Also in 1873, Ismail had appointed General Charles "Chinese" Gordon Governor of the Equatorial Provinces of Sudan. For the next three years, General Gordon fought against a native chieftain of Darfur, Al-Zubayr Rahma Mansur.

Upon Ismail's abdication in 1877, Gordon found himself with dramatically decreased support. Exhausted by years of work, he resigned his post in 1880 and left early the next year. His policies were soon abandoned by the new governors, but the anger and discontent of the dominant Arab minority was left unaddressed.

Although the Egyptians were fearful of the deteriorating conditions, the British refused to get involved,  as Foreign Secretary Earl Granville declared, "Her Majesty’s Government are in no way responsible for operations in the Sudan".

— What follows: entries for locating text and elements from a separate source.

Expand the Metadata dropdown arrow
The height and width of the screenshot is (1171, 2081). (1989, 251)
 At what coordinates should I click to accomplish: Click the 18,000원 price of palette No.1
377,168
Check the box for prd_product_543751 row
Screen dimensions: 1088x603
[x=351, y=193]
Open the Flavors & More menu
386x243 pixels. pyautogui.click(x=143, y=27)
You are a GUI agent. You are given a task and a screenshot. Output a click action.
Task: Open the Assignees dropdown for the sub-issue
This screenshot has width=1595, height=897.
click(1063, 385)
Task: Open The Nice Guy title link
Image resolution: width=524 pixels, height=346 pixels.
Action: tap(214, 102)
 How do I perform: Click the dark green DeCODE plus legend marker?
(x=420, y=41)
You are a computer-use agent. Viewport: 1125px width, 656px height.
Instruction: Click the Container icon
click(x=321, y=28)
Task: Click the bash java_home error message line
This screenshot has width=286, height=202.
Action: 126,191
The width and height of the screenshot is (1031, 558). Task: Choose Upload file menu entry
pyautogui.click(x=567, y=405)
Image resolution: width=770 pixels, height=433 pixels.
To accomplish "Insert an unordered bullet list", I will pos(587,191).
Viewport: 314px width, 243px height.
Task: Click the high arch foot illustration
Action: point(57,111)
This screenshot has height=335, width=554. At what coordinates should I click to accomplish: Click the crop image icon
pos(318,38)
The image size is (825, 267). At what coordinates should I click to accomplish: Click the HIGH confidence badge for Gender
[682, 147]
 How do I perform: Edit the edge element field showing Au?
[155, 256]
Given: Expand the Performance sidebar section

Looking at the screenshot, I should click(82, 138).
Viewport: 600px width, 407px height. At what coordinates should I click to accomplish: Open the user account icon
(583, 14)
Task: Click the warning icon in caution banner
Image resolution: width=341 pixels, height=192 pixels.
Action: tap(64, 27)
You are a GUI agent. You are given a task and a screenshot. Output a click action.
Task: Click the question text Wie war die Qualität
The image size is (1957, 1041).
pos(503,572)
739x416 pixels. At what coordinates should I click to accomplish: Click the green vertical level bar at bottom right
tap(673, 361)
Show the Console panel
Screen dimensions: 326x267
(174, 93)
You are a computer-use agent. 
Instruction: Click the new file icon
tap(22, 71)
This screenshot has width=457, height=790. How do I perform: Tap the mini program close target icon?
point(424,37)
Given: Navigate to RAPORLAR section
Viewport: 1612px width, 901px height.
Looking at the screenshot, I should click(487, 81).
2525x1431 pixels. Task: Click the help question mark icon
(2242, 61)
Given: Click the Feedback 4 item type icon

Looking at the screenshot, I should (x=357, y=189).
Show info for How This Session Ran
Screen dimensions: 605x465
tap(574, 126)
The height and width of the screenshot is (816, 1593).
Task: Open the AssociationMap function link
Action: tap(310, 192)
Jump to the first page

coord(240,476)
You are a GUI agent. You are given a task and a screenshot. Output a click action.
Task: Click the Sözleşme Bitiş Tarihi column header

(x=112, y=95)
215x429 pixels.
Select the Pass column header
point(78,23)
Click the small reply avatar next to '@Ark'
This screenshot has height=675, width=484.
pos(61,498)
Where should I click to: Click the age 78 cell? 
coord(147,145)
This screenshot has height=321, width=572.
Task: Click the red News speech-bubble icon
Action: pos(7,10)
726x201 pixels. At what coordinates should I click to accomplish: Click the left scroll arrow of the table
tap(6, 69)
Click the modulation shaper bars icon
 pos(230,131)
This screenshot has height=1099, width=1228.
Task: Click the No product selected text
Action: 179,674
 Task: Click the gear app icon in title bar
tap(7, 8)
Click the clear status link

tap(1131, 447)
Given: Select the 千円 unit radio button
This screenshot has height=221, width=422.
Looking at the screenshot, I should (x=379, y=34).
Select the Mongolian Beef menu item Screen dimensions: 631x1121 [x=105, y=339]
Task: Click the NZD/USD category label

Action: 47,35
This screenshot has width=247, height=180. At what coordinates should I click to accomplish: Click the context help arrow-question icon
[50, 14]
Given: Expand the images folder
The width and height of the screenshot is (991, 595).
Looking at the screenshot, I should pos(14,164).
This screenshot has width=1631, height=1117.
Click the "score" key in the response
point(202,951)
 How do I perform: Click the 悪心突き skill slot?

Historical development of the conflict

Mahdi uprising

Among the forces historians see as the causes of the uprising are ethnic Sudanese anger at the foreign Turkish Ottoman rulers, Muslim revivalist anger at the Turks' lax religious standards and willingness to appoint non-Muslims such as the Christian Charles Gordon to high positions, and Sudanese Sufi resistance to "dry, scholastic Islam of Egyptian officialdom." Another widely reported potential source of frustration was the Turco-Egyptian abolition of the slave trade, one of the main sources of income in Sudan at the time.

In the 1870s, a Muslim cleric named Muhammad Ahmad preached renewal of the faith and liberation of the land, and began attracting followers. Soon in open revolt against the Egyptians, Muhammad Ahmad proclaimed himself the Mahdi, the promised redeemer of the Islamic world. In August 1881 the then-governor of the Sudan, Raouf Pasha, sent two companies of infantry each with one machine gun to arrest him. The captains of the two companies were each promised promotion if their soldiers were the ones to return the Mahdi to the governor. Both companies disembarked from the steamer that had brought them up the Nile to Aba Island and approached the Mahdi's village from separate directions. Arriving simultaneously, each force began to fire blindly on the other, allowing the Mahdi's scant followers to attack and destroy each force in turn at the Battle of Aba.

The Mahdi then began a strategic retreat to Kordofan, where he was at a distance from the seat of government in Khartoum. This movement, couched as a triumphal progress, incited many of the Arab tribes to rise in support of the Jihad the Mahdi had declared against the Turkish oppressors.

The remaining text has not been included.